[Work required]
Count how many lines below include the word "mode". Answer with a number only.

[Data for processing]

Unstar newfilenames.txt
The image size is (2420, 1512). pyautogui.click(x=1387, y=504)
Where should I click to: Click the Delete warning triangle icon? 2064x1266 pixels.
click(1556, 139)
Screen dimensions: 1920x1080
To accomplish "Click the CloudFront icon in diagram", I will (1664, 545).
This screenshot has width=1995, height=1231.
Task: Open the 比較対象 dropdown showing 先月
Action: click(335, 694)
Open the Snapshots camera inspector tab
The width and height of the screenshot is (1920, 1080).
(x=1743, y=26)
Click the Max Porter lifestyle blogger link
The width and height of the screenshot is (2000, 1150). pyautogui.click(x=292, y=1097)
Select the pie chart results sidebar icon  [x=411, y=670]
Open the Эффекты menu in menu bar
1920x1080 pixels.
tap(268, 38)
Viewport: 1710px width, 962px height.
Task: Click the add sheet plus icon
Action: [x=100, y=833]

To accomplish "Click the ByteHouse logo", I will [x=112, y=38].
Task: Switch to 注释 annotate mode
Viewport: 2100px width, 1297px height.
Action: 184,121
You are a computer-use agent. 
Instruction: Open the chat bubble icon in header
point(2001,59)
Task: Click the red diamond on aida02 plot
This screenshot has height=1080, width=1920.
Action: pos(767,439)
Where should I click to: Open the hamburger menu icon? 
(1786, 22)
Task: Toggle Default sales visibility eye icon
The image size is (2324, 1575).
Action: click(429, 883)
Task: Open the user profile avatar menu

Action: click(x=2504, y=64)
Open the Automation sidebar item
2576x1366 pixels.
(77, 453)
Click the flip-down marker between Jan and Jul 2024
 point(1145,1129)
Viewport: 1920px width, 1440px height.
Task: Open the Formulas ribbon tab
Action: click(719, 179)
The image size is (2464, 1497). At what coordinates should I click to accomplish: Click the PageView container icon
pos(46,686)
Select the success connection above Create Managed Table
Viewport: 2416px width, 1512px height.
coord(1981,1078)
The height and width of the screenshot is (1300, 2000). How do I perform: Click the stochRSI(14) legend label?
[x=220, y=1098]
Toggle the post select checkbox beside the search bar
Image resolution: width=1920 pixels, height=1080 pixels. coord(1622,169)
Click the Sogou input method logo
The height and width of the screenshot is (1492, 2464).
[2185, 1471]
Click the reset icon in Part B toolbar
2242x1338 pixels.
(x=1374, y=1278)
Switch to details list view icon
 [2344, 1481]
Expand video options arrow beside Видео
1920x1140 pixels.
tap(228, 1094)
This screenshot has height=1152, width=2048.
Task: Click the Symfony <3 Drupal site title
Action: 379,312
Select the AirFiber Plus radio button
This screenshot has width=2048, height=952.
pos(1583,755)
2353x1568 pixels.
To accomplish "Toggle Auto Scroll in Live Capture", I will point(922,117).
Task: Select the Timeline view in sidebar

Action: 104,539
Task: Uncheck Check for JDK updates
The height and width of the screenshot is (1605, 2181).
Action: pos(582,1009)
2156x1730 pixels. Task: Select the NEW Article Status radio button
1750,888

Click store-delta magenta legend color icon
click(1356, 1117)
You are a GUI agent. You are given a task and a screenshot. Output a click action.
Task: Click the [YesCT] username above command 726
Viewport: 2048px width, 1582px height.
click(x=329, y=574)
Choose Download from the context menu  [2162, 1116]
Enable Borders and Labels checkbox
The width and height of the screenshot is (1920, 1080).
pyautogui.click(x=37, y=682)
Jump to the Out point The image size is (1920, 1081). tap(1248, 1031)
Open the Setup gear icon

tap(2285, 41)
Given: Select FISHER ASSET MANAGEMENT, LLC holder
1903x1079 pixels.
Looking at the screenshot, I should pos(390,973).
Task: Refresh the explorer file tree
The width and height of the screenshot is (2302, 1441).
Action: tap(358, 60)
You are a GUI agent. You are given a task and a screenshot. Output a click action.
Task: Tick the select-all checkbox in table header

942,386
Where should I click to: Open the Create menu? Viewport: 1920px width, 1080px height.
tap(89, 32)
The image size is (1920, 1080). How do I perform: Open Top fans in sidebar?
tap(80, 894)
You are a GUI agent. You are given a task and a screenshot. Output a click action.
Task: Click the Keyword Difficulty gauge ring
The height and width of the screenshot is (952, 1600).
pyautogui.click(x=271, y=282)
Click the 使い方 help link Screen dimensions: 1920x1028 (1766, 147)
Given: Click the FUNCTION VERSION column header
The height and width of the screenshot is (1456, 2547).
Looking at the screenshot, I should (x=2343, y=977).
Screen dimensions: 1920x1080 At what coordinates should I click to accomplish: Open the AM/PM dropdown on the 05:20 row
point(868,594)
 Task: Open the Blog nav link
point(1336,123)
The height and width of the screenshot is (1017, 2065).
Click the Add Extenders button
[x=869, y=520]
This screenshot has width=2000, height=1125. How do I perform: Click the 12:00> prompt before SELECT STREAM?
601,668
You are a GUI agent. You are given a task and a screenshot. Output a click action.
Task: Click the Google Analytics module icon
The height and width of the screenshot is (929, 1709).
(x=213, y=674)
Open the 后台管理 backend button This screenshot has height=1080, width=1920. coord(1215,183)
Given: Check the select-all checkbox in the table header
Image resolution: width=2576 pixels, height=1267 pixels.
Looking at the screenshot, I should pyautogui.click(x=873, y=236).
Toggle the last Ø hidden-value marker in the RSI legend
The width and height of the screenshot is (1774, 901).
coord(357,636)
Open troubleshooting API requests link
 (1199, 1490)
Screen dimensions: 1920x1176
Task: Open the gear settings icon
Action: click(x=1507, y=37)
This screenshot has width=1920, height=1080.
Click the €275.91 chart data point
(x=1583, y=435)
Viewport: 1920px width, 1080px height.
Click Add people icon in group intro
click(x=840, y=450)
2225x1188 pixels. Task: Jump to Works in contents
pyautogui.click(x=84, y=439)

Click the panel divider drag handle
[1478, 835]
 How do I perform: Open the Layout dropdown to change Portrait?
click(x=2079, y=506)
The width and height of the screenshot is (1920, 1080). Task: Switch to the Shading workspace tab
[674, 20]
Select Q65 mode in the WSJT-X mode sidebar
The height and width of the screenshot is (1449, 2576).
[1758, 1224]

[Answer section]
2